Dampak Revisi UU TNI bagi Perempuan
Pengesahan revisi UU TNI menimbulkan beberapa dampak terhadap perempuan:
- Perempuan Dipaksa Menerima Peran Tradisional
Masyarakat mengondisikan perempuan hanya sebagai individu pelengkap, bukan sebagai individu yang merdeka dan berdikari. - Kontrol Negara atas Tubuh dan Ranah Privasi Perempuan
Program seperti “Keluarga Berencana” memperlihatkan bagaimana negara mengintervensi alat reproduksi perempuan tanpa persetujuan mereka, bahkan melibatkan militer sebagai pengawas program ini. - Ancaman terhadap Aktivis Perempuan
Negara kerap mengintimidasi, melecehkan, bahkan membunuh perempuan yang memperjuangkan hak-haknya.

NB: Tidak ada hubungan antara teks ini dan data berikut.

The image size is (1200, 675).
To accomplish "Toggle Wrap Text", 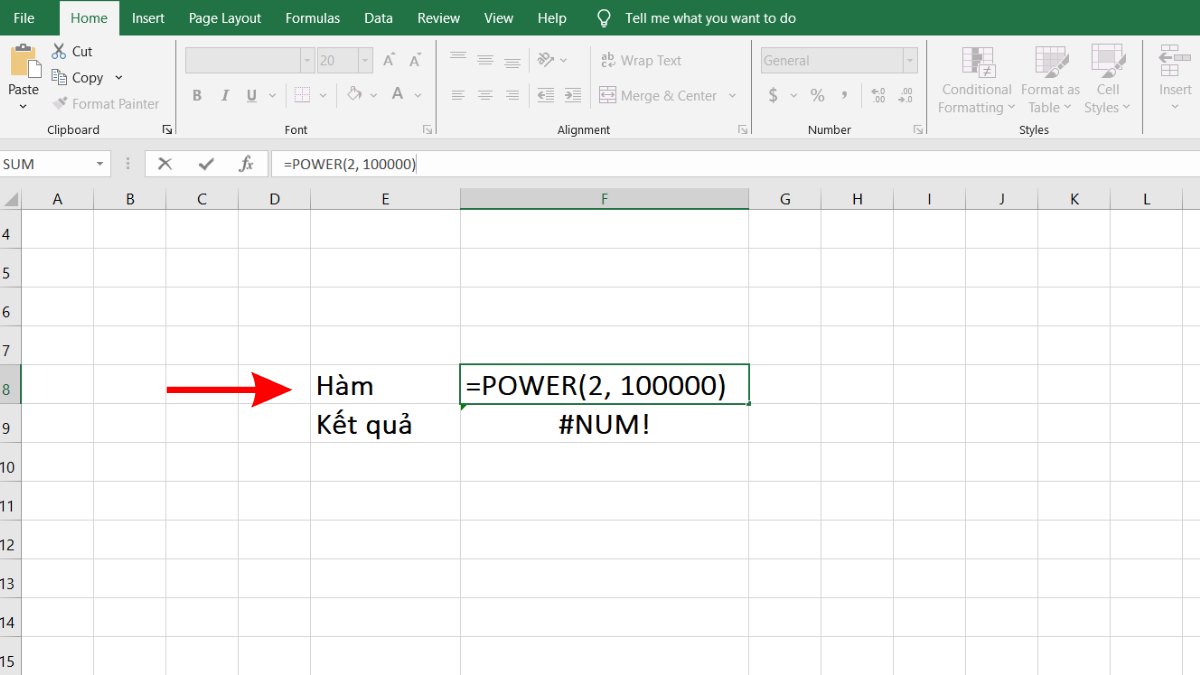I will point(641,60).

Kasus Marsinah, perkosaan Mei 1998, dan penghancuran GERWANI menjadi bukti nyata dari represi terhadap aktivis perempuan. - Indoktrinasi Ibuisme
Masyarakat mengonstruksikan perempuan sebagai ibu ideal yang bertugas mengurus rumah tangga, mendidik anak, menjaga kesejahteraan keluarga, dan mendukung suami. Hal ini membatasi peran perempuan dalam ruang publik.
Dampak ini menunjukkan bahwa militerisme bukan hanya soal angkat senjata, tetapi juga alat untuk menundukkan perempuan. Oleh karena itu, perempuan harus terus menolak revisi UU TNI agar sejarah kelam tidak terulang kembali.